That notable instrument upon your table, which insures immortality
to its author, should be subscribed this very morning by every pen
in this house. He that will not respond to its accent and strain
every nerve to carry into effect its provisions is unworthy the name
of freeman. Whatever I have of property, of reputation, is staked on
the issue of this contest, and although these gray hairs must soon
descend into the sepulcher, I would infinitely rather that they
descend hither by the hand of the executioner than desert at this
crisis the sacred cause of my country." That was the voice of John
Knox in Independence Hall. And that voice prevailed. The Declaration
was signed, the liberty bell of Independence Hall rang out, and the
foundation of the American government was securely laid. Fourteen of
the sons of Scotland signed this Declaration.
From the signing of
the Declaration of Independence American history grandly enlarges,
and the Sons of the Scotch race are seen in nearly every high place.

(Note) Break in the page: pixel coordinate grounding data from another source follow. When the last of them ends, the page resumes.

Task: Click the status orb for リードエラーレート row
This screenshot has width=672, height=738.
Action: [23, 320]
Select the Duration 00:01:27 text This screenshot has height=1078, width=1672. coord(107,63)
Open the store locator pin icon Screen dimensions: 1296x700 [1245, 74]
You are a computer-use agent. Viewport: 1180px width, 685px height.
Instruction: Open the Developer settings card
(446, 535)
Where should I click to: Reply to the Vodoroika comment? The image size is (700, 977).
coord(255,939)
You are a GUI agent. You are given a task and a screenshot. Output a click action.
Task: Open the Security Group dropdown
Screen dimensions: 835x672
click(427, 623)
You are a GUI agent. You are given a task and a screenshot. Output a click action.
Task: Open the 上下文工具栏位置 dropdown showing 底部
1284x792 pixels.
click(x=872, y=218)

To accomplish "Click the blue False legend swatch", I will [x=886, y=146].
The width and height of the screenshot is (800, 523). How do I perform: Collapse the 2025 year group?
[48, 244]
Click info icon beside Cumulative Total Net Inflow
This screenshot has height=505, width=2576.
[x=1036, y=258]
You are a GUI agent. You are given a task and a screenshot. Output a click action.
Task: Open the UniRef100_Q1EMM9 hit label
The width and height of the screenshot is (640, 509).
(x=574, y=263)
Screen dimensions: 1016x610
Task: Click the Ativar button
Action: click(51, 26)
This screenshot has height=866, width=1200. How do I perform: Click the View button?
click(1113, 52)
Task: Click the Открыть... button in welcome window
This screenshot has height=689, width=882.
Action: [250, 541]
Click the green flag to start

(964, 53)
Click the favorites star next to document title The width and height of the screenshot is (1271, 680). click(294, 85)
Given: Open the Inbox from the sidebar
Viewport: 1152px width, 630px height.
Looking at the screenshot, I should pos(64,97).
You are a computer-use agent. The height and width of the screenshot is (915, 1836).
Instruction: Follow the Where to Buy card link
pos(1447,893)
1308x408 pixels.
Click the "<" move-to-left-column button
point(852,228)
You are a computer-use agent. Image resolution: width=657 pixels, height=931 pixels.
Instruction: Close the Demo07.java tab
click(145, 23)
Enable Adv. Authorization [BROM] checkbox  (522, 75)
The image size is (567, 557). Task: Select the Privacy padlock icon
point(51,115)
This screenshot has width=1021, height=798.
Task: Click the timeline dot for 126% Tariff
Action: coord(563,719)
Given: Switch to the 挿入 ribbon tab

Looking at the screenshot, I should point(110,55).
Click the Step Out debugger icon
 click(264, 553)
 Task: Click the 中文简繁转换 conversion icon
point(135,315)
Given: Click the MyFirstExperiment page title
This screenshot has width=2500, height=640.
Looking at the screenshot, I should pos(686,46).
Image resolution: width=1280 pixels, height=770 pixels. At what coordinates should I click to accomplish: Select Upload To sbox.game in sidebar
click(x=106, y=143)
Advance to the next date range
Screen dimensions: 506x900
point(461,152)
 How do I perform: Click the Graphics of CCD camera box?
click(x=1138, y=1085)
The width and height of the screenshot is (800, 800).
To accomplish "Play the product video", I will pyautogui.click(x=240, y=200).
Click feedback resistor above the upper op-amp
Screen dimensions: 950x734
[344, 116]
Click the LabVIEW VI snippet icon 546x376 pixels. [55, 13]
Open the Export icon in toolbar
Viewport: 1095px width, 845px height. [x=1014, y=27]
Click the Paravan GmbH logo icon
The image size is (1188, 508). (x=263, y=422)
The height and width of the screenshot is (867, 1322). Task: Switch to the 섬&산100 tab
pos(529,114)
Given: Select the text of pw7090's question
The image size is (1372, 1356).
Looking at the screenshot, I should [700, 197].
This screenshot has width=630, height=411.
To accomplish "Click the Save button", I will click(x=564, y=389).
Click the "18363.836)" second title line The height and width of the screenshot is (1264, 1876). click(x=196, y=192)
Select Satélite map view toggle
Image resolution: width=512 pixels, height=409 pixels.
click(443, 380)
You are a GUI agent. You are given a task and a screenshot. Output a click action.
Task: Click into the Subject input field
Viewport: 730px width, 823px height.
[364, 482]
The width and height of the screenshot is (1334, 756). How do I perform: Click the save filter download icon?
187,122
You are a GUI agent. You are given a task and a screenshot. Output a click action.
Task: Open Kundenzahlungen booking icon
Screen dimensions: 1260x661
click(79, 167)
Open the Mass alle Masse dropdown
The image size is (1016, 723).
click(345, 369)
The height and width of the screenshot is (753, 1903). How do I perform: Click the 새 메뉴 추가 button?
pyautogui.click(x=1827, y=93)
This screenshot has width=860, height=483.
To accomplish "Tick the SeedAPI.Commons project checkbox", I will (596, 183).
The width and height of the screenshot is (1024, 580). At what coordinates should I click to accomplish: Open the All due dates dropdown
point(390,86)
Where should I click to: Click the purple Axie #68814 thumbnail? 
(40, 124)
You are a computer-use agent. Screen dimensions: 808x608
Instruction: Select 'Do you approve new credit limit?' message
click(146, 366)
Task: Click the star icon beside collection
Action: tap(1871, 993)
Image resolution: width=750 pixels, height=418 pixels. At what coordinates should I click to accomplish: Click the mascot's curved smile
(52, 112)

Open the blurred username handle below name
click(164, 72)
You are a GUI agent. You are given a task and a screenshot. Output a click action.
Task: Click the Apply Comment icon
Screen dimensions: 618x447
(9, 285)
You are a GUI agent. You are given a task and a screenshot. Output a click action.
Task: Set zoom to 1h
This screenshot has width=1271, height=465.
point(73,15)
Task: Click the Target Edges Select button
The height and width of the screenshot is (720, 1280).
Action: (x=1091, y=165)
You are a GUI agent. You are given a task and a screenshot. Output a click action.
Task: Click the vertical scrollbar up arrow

Their generals led in the great battles of the Revolution: General
Wayne at Stony Point, and General Campbell at Kings Mountain, and
General Montgomery at Quebec. When the great American Constitution
was framed their wisdom prevailed there. Madison is claimed by more
than one member of the late Scotch-Irish Congress as a scion of this
race. He is known as the father of the American Constitution.
Lincoln also, the author of the Emancipation Proclamation, is
claimed, and his lineage is traced back to the Scotch who settled in
Kentucky. Seven governors out of the thirteen original States were
Scotch. Then come their Presidents of the United States, Jefferson,
Jackson, Monroe, James Knox Polk, Madison, Taylor, Buchanan,
Lincoln, Johnson, Grant, Hayes, Arthur, Harrison, and Cleveland.
My friends, as I give
the history of this magnificent Scotch race in its relation to
American life, I am heartily glad that I have the good fortune to
have the Scotch for my theme to-night, and not the Pilgrims, and not
the Puritans, and not the Hollanders; for when the Scotch have
claimed the first battle for our liberty; and the first blood shed;
and the first declaration of independence publicly issued; and the
privilege of naming Bunker Hill; and Davy Crockett, the most
picturesque of American characters, the wizard of the woods; and
Patrick Henry, the resistless orator of the Revolution; and the
peerless Poe, the illustrious poet; and Commodore Perry, the
illustrious naval officer; and Jefferson, who wrote the Declaration
of Independence; and Witherspoon, whose voice charmed America into
accepting it; and Madison, the father of the American Constitution,
which Gladstone pronounces the greatest instrument ever penned in a
given time; and Abraham Lincoln, with his Emancipation Proclamation,
America's greatest glory; and Ulysses S. Grant, the man who carried
the Civil War to its grand and proper close; and Robert Fulton, the
father of steamboat navigation, which has so wonderfully enlarged
commerce; and the phenomenal Morse, who with his telegraph has
linked all parts of the world in instantaneous touch, and helped on
the brotherhood of man; and McCormick, the inventor of the American
reaper, which has multiplied indefinitely the forces of American
agriculture and Andrew Jackson, the hero of the War of 1812; and
Winfield Scott, the hero of the Mexican War—when the Scotch have
claimed all these great men and all these noble things, what is left
for the oilier makers of America to claim and exult over?
I wish to speak a
brief word relative to some of the striking and racial
characteristics of the Scotch— characteristics which have made them
what they are. I do not know that I can do better than simply name
these traits and illustrate each by relating a pertinent anecdote. I
notice first that the Scotch are:
1. Preeminantly
truthful
They are truthful even to the point of bluntness. When I was a boy
this story was told of Dr. Blank, a Scotch clergyman of Pittsburg,
and it illustrates my point. The doctor had just a touch of vanity
in his nature, and when a certain college gave him a D.D. his vanity
was not in the least crushed. Indeed, it led him at once to plan a
trip home, that his friends in the old country might feast their
eyes on a doctor of divinity. Once in Scotland, he called upon his
old pastor, who knew John's fondness for John. But he got no
flattery from the old pastor. He was too truthful to flatter. He
greeted the new-corner: "Well, well, John, I hear they have made you
a doctor of divinity? The new D.D. replied, "Yes, they persisted in
giving me the title, although I was the last man in the world to
deserve it." The old man, detecting the vanity in the tones of the
voice, replied in his blunt way, "Yes, yes; that's just what I
thought myself, John, when I heard it."
2. The Scotch are
men of principle, and largely given to protest.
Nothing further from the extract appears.